_Consigne_
Dites si chacune des affirmations suivantes concorde avec l’extrait choisi ci-dessous, en répondant par oui ou par non et en citant mot pour mot les termes décisifs de l’extrait.
1. Une plainte a été déposée en octobre 2024.
2. Apple détient déjà une participation dans Perplexity.ai.
3. Perplexity.ai affirme que son outil reproduit les articles mot pour mot.

Quand l’intelligence artificielle défie les lois du droit d’auteur : l’affaire Perplexity et la ligne rouge du “fair use”

Apple envisage de prendre une participation dans Perplexity.ai, une startup d’intelligence artificielle au cœur d’une polémique majeure sur l’usage de contenus protégés par le droit d’auteur pour l’entraînement de modèles IA. Ce choix stratégique intervient dans un contexte tendu : une décision de justice rendue récemment aux États-Unis a jugé légal le fait d’entraîner une IA sur des œuvres protégées, tant que l’accès à ces œuvres n’est pas acquis de manière illégale. Pour les défenseurs du droit d’auteur, cette interprétation du « fair use » pourrait ouvrir la porte à une exploitation massive, sans compensation des ayants droit.

Perplexity.ai se défend en affirmant que son outil ne fait que résumer l’information et agit comme un moteur de recherche augmenté. Mais la BBC, ou le New York Times dénoncent la reproduction parfois mot pour mot de leurs articles. Ces médias accusent la plateforme de piller leur travail sans accord ni rémunération. Une plainte a été déposée en octobre 2024, dénonçant une violation manifeste des droits d’auteur. Le juge californien Vince Chhabria, dans une autre affaire, a certes rejeté certaines revendications des auteurs, mais a reconnu que « des extraits d’ouvrages apparaissant dans les sorties des IA pourraient ne pas être couverts par le fair use ».

_Données_
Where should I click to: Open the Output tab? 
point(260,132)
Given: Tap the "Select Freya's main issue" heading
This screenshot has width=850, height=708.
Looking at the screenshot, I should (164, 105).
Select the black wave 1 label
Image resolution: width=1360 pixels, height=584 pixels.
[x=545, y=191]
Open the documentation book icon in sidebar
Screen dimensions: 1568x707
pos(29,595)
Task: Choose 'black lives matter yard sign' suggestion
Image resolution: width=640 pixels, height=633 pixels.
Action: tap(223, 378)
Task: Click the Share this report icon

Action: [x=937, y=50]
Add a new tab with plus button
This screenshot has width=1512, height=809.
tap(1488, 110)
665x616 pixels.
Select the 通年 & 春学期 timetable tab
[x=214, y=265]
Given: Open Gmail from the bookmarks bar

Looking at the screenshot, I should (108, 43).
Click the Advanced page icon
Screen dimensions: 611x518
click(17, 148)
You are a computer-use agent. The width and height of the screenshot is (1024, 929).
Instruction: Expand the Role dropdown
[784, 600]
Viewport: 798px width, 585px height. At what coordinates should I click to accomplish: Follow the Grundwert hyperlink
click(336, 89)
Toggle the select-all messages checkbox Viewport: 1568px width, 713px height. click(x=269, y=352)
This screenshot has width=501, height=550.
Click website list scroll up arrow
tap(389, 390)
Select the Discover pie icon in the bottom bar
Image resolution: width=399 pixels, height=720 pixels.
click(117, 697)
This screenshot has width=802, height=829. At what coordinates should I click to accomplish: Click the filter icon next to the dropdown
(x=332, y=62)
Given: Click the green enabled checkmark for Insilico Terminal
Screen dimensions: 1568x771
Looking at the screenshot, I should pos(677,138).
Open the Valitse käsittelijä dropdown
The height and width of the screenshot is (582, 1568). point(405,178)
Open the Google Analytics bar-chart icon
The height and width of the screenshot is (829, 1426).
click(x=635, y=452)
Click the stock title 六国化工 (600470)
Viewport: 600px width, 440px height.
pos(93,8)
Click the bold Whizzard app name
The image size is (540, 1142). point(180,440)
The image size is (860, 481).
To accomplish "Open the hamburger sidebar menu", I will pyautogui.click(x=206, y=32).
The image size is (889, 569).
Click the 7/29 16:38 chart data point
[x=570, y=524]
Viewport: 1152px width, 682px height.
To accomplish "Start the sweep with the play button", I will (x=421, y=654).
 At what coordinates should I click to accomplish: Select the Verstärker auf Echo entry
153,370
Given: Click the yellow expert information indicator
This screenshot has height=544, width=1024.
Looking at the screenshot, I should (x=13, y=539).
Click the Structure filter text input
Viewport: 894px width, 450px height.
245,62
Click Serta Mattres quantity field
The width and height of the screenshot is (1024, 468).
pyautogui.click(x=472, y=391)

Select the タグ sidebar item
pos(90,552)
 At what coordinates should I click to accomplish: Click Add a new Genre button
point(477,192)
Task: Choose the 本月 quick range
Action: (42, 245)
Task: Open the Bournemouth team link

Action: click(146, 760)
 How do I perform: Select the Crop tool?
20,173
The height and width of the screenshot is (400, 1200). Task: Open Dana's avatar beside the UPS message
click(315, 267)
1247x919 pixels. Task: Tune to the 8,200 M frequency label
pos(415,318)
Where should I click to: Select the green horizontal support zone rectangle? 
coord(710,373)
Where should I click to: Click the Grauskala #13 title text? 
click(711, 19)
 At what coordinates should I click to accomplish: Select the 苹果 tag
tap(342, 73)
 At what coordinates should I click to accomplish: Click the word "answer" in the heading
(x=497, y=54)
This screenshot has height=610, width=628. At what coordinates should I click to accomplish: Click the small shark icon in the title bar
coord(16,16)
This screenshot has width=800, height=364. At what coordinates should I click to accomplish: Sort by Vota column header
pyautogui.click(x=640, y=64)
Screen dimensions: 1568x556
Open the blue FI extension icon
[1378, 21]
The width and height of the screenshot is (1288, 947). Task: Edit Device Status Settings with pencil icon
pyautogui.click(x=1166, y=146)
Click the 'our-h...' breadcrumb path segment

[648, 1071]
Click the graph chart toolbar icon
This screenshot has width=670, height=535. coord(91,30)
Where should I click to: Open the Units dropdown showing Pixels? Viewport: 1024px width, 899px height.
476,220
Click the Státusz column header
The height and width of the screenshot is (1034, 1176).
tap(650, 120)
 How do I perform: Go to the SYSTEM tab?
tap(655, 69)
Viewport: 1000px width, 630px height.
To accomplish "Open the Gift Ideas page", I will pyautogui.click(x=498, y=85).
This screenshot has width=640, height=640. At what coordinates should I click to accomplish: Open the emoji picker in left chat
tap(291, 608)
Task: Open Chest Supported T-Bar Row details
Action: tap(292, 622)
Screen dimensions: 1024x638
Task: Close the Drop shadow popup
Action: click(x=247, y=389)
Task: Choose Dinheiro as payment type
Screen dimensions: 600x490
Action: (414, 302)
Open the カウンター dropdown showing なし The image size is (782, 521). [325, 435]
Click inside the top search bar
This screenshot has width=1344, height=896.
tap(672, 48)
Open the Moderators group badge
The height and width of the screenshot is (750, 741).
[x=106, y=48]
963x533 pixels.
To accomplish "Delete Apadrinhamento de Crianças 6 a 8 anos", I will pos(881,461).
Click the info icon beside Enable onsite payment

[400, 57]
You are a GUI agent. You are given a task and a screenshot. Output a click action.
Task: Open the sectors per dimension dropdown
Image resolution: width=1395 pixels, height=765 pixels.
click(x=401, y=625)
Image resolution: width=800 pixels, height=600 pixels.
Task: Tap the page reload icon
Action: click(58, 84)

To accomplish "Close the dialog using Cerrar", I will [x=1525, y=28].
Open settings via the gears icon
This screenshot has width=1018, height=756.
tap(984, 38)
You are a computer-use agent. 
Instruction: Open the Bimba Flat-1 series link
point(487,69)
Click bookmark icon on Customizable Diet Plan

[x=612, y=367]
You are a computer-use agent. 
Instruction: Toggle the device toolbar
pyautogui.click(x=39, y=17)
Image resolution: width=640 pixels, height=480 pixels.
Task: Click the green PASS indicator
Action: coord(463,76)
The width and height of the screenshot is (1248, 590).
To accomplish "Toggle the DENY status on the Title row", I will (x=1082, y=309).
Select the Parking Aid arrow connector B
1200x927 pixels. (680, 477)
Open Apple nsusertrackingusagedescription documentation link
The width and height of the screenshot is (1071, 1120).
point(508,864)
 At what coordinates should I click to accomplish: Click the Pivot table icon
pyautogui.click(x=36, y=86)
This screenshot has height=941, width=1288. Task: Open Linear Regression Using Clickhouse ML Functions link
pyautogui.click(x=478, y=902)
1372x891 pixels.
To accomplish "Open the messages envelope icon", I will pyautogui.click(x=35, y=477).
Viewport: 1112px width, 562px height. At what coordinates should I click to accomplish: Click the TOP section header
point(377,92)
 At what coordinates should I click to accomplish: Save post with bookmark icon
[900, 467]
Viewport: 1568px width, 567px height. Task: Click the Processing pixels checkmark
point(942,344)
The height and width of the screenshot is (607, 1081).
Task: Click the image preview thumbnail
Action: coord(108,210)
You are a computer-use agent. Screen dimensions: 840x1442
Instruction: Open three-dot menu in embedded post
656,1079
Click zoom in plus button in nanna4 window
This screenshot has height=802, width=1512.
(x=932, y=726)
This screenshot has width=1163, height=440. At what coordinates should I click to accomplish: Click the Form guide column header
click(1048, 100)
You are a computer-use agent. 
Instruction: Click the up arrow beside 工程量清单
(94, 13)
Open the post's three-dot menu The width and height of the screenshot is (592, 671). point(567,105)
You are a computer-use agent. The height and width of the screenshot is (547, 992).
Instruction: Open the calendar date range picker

_Réponse_
1. Oui : « Une plainte a été déposée en octobre 2024 ».
2. Non : « Apple envisage de prendre une participation dans Perplexity.ai ».
3. Non : « Perplexity.ai se défend en affirmant que son outil ne fait que résumer l’information ».